In last year’s “Everywhere” I talked about the billion computers (including tablets), one billion cars, one and a half billion televisions, two billion Internet users, and nearly six billion paid cellular subscribers. Last night I talked about 3D printing. It is happening everywhere and having the effect of the industrial revolution. 3D printing touches every segment, but I am most impressed with what is happening in regenerative medicine. Researchers in the U.K. have developed a technique to simultaneously print a scaffold and living stem cells to create human bone tissue. Eventually, any body part will be replaceable.
Social networking continues to be fundamental to healthcare and spawns vertical sites such as patientslikeme.com. Further empowering consumers are sites like zocdoc.com that allow you to make doctor appointments in a simple and useful way. The newly emerging trend is for consumers to perform self-diagnosis. Doctors worry consumers may self-diagnose, then self-prescribe, and possibly self-destruct. However, new techniques such as Isabel can put patients in the loop, gain highly accurate information through differential diagnostic technology, and improve the productivity of doctors. Consumers are now using mHealth devices to measure cholesterol, heart activity, and eventually genomic measures.
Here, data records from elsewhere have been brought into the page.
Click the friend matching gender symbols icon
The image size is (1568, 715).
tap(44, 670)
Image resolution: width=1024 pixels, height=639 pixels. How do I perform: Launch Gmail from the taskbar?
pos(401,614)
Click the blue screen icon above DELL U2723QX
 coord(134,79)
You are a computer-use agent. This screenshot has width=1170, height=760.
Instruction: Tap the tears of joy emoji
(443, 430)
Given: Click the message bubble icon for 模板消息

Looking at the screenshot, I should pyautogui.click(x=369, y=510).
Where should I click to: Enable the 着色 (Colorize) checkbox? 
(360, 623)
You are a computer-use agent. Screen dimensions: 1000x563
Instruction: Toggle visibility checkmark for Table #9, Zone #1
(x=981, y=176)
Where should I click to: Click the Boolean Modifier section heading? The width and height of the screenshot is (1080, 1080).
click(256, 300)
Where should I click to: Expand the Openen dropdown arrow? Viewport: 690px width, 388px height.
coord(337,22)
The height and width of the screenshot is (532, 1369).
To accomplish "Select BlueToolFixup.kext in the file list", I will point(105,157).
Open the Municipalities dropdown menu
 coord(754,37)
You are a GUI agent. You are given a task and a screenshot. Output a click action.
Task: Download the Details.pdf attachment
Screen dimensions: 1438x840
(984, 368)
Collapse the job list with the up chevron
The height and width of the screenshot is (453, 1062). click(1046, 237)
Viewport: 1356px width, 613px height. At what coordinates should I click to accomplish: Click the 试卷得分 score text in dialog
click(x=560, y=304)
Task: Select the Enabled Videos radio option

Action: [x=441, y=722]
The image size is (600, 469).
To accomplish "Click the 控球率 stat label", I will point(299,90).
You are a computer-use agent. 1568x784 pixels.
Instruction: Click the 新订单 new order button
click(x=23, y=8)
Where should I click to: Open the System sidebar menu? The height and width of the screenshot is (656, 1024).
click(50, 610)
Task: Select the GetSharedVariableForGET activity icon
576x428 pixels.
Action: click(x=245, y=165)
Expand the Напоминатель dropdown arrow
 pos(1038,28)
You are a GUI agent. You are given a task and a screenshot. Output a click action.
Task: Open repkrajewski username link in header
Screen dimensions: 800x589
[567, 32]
The biggest growth of intelligence is occurring in the field of analytics. Exabytes of data are being stored. Analytics will enable businesses to make sense of it, model their business, and continuously adapt to what is going on. IBM’s Watson took on humans on the Jeopardy Show, but what is more interesting is the ability for a primary care physician to call and get a recommendation based on patient data they describe to Watson. Within a couple of seconds Watson will be able to review all relevant medical information in the world and make a useful suggestion. Within 5-10 years, Watson may be available on a smartphone.
This may be the year for TV to get easier. Last year I talked about the three remotes — BlueRay, Cable box, and TV — including 153 buttons. Even a savvy child could not possibly master this impossible user interface. An Apple TV remote has three buttons. Apple is rumored to be announcing new TV Stations available through the Apple TV. Once consumers can get news and sports on their Apple TV or Roku or Amazon Fire TV, millions will cut the cord that has been locking them in to high prices and hundreds of channels most of which are never watched.
There are many dimensions to trust. Can we trust the Internet with our healthcare information. I said we can trust the Internet but not necessarily companies like Anthem that do not properly protect the data. I also talked about Bitcoin. The various nefarious things we hear about related to Bitcoin are about people we can’t trust, not about Bitcoin. With Bitcoin, we are trusting the Internet and cryptography. The evolution of Bitcoin has all the trappings of the web of 1995. The last question posed was whether we can trust our hospitals and doctors and big pharma. That is what Health Attitude is about.